Едва услышав это слово, Доротея вспомнила:
– О, тот звонок!
Мужчины посмотрели на неё с недоумением.
– Что-что? – спросил инженер-нефтяник.
– Некоторое время назад звонил человек, он хотел поговорить с вами. На ломаном немецком. Имени не назвал, но просил передать вам, что вы были правы.
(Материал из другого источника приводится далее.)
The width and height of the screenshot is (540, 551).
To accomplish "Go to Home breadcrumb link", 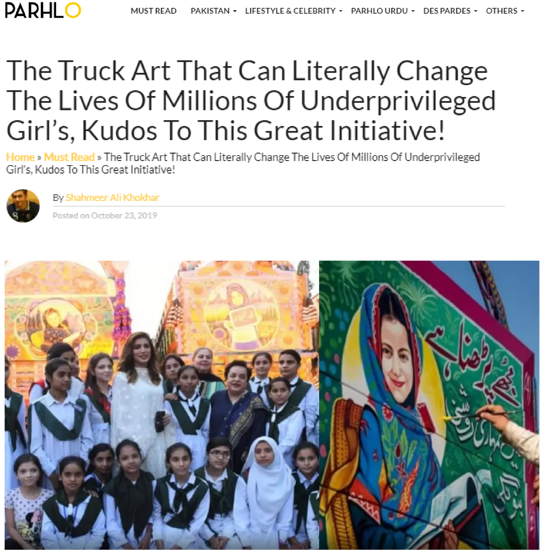I will coord(20,157).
И потом он сказал, что Равар на последнем издыхании. – Она посмотрела на Анштэттера. – Он имел в виду нефтяное поле, не так ли?
– Да.
– А я тогда подумала, что речь идёт о человеке. И у меня не было номера вашего телефона.
Анштэттер потёр шею.
– Это мог быть только Гиоргос. Один из моих соавторов, киприот. Он остался в Саудовской Аравии. Наши расчёты казались ему чистой спекуляцией… Вы не помните, когда это было?
– Помню. Это было в тот день, когда я узнала об аварии моего брата. Четырнадцатого сентября.
Анштэттер задумчиво смотрел себе под ноги.
– Тогда это уже не теория, – сказал он. – Тогда случилось то, чего я и боялся.